Notably enabled by default.

And adoption seems to be at 45%[0].

0. https://www.google.com/intl/en/ipv6/statistics.html


Microsoft does not test Windows without IPv6 enabled and encourages customers to keep it enabled even when IPv6 is not deployed on a given network.

https://learn.microsoft.com/en-us/troubleshoot/windows-serve...

https://techcommunity.microsoft.com/t5/core-infrastructure-a...


Isn't that number largely driven by the adoption of mobile phones, on their own cellular networks?

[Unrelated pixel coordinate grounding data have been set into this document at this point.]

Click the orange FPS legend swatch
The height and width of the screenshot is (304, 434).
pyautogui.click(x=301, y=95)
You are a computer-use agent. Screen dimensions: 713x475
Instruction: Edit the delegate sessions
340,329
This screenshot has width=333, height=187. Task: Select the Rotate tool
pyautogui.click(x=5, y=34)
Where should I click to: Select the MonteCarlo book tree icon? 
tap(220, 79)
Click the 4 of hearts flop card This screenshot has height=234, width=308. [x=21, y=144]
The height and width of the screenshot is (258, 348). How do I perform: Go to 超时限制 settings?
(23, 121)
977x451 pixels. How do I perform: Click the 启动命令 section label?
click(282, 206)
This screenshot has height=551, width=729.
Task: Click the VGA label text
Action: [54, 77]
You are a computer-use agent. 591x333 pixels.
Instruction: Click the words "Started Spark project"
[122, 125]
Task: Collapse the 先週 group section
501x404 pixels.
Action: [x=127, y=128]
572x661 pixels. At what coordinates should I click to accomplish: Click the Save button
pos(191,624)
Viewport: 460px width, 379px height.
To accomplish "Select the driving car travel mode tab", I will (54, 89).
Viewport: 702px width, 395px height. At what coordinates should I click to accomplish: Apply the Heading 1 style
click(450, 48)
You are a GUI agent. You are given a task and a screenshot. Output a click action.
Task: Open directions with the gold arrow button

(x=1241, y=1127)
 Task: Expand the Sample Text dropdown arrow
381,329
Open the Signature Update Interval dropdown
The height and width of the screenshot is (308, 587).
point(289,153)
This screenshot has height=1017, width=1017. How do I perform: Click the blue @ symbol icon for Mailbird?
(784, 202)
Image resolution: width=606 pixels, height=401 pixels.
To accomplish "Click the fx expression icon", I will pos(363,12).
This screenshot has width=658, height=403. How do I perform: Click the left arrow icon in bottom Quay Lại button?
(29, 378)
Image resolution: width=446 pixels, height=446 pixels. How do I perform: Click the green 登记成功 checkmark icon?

Which wouldn't necessarily correlate with IPv6 access from Windows machines in particular.


Yup, I've been waiting to see someone point this detail out in response to the rosy adoption numbers.


yes. though all windows machines seem affected


In my country, only very few ISPs, including mobile ones, do _NOT_ provide native IPv6...

Actually, I was planning to switch off IPv4 but some SMTP servers are still IPv4 only and few other services (msft github for instance).


Unfortunately, disabling IPv4 is not a viable option, unless you run IPv4 literal address translation layer (464XLAT on the server side and CLAT on the clients). Many sites still do not support IPv6, which is a great shame, but slowly but surely we’re getting there.

I tried 464XLAT on my home network, for the most part it worked flawlessy, aside from some IoT devices that don’t support v6 at all or are not LAT aware. So dual stack it is.


As I said, really not that many, to a point I was about to turn off IPv4.

Ofc, it depends on your usage.

But what's very surprising are those Big Tech sites, with billions of $ and still IPv4 only, like msft github (and github has still its core functions working with noscript/basic (x)html browsers).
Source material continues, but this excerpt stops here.